Private loans are made by banks and credit unions and are typically less attractive than federal loans. Federal loans represent an estimated 91.2% of all student loans.
Within federal loans, Stafford loans accounted for 53.1%, followed by Parent PLUS loans (6.5%) and Grad PLUS loans (5.6%).
While Grad PLUS loans account for a small share of federal loans, the average debt per Grad PLUS loan borrower is the highest, at $56,625 per person. In contrast, the average debt per Stafford loan was $24,880 during the same period.
Federal student debt by the type of institution
Public nonprofit institutions accounted for 44.0% of the federal student debt in the first quarter of 2022, according to the US Department of Education.
The second-largest segment was private nonprofit institutions (34.5%), followed by for-profit institutions (17.3%), foreign and other institutions (4.3%).
The high share of debt owed by individuals attending public institutions is explained by the high enrollment in public colleges. Public institutions are estimated to represent 74.3% of all enrollment in 2022.
At the same time, individuals attending public institutions owed $27,893 in student debt on average in the first quarter of 2022 as compared to $40,358 for those who attended private schools. Higher tuition rates largely explain the higher debt level at private institutions.
Federal student debt by state
The distribution of student debt across states is closely correlated with each state’s population.
The US Department of Education estimates that the size of the federal student debt in California was $141.8 billion in December 2021, which is substantially above the average of $29.7 billion across all states during the same period (latest data available).
However, the average debt per borrower in California totaled $37,756, which is close to the national average. Among states that topped the list with the highest debt per borrower were Washington, DC, ($54,945), Maryland ($42,860) and Georgia ($41,639).

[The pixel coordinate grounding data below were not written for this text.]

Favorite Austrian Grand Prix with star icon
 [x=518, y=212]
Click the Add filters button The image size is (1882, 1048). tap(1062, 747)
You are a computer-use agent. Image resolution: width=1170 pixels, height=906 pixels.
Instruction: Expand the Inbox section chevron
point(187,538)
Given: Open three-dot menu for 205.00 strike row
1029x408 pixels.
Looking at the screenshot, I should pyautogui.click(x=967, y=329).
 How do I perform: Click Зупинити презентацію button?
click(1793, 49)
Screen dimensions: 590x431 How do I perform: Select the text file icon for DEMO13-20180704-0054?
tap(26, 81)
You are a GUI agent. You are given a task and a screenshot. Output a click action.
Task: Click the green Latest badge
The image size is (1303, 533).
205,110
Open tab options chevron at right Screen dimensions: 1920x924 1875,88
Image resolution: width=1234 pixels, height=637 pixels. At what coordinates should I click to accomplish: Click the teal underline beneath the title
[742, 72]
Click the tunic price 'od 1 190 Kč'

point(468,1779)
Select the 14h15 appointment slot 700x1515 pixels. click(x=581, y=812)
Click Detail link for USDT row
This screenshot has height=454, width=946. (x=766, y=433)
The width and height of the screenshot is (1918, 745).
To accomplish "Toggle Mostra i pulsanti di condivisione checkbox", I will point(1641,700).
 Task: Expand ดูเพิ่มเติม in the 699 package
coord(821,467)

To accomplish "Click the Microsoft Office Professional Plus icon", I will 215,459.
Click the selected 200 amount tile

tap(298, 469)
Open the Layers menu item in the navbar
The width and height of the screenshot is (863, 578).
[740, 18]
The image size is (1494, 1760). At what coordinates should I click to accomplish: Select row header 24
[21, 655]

The states or territories with the lowest debt per borrower in 2021 include Puerto Rico ($28,242), North Dakota ($28,604) and Iowa (30,464). The size of the debt in each state depends on the level of state-level assistance to higher education and the cost of attendance.
Is growing student debt a problem?
The current size of student debt is massive; however, the size of student debt must be analyzed in the context of other factors, such as:
- The return on investment
- The importance of education to economic growth
- The default rate
- The size of general government debt
In the short term, the biggest threat to student debt is a potential increase in the delinquency rate once the forbearance relief expires in August 2022.
However, an article published by the New York Fed indicates that the delinquency rate will likely stay below or at the same level as before the pandemic once the repayment begins in August.
In the long term, the major threat to the student loan debt is represented by the growing national debt overall and any further increases in the default rate.